Why calloc wasn't intended to assign arbitrary values?
malloc+memset is slower than calloc under certain conditions.
Why wasn't calloc written in such a way that it can take an extra value argument ( like memset) to override default assignment by zero? What would have been the effect of that if it were done?
These calloc or memset initializations operate on a byte level, so even memset with a value different from 0 is not that usefull. At least I don't remember having it used with different values. Mostly you allocate memory for a base type that is wider than char.
The other aspect is that calloc is initialization and not assignment.
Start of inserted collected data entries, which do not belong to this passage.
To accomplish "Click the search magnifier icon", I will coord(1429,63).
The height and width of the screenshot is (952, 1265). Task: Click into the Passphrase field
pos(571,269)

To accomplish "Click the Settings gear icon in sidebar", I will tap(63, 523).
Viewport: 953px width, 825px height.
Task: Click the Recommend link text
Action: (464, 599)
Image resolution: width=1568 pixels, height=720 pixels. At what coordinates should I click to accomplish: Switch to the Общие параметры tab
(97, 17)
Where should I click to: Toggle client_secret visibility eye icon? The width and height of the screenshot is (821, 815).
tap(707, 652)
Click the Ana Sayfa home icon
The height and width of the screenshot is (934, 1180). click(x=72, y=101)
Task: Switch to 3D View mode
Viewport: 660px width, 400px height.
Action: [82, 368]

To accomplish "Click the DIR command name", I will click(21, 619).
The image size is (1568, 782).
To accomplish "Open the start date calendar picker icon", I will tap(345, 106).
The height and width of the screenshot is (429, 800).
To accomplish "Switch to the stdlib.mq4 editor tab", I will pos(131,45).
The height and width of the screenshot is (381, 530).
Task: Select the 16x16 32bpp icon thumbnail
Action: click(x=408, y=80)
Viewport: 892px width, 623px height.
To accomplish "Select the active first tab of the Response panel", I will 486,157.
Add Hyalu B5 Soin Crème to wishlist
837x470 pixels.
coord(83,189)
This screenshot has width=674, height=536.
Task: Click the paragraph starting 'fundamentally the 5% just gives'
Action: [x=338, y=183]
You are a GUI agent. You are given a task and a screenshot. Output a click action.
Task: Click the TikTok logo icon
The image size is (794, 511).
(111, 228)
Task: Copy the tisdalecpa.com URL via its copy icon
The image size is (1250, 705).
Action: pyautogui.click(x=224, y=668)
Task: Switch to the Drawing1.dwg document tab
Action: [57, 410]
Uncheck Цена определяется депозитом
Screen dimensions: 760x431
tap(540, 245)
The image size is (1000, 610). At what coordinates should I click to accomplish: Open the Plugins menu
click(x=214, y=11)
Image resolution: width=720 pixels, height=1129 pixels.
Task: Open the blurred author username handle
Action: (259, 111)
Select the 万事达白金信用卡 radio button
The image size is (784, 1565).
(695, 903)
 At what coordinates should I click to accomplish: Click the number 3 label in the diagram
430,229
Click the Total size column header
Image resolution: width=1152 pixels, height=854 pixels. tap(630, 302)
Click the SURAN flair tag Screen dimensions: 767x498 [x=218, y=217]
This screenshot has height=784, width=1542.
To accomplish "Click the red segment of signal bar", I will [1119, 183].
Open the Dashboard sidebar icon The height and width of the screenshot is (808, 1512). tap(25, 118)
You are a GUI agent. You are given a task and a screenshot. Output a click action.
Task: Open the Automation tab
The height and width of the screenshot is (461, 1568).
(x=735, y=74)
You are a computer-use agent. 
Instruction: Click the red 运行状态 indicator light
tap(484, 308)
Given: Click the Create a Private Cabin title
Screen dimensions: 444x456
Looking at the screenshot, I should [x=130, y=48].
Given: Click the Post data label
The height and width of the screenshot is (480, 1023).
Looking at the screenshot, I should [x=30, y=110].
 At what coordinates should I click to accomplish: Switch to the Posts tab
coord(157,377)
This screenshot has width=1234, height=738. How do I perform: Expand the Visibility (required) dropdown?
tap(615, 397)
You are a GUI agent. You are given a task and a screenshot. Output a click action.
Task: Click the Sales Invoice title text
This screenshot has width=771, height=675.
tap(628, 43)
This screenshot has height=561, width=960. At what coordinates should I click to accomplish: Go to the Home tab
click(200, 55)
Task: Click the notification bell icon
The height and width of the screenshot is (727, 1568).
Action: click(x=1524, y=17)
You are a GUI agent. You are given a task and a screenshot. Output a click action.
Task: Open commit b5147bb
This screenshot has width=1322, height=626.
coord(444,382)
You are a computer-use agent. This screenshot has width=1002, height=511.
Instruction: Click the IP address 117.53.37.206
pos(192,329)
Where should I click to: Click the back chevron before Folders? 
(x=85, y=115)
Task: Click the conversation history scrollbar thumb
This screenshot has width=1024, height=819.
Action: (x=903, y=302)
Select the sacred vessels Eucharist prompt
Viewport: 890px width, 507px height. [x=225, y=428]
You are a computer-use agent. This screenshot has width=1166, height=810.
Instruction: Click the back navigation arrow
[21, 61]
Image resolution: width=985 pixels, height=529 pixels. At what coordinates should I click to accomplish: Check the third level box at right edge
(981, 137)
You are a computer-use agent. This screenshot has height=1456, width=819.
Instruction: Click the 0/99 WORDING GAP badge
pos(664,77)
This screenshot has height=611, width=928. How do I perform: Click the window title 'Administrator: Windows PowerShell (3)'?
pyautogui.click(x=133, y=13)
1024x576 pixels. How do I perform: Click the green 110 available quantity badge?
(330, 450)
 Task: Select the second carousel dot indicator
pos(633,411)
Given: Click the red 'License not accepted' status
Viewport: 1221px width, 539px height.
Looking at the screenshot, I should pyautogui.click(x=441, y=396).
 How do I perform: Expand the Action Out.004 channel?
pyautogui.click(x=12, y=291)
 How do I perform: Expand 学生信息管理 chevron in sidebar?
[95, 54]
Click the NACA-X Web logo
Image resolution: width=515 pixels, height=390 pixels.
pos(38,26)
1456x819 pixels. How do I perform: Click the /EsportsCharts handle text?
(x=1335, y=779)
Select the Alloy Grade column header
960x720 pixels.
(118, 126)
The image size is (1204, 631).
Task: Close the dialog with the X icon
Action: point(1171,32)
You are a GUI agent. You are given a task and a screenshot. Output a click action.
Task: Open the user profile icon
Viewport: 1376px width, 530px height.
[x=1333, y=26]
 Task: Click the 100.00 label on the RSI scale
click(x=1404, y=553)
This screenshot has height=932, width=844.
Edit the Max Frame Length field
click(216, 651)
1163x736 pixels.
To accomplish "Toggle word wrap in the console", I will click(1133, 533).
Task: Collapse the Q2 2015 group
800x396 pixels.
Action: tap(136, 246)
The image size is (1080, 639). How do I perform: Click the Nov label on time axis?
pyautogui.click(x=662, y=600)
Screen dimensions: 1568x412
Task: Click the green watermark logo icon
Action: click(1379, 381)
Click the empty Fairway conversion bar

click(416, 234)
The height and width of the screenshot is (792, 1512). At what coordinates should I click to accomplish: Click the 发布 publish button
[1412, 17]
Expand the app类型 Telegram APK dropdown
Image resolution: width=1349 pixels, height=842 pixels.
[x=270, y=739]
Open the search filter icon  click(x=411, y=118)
Platforms may have builtins that provide a fast initialization of all bytes to 0, you wouldn't capture this when passing an argument to initialize.
But probably the most important aspect is that this is history of C. These interfaces originate from the very beginning and are impossible to change.
That's the way it's designed.
Mainly whenever you allocate memory, you are immediately going to assign values to it. Forcing calloc to initialize a particular is going to make unnecessary overhead. For example, you want to allocate an array of 1 million int's and assign values from 1 to 1 million.
If calloc() were to take an argument like:
int *ptr; int initValue = 3; ptr = calloc(NumItems, sizeof(int), initValue);
then calloc() is forced to initialize initValue to all the 1 million elements needlessly.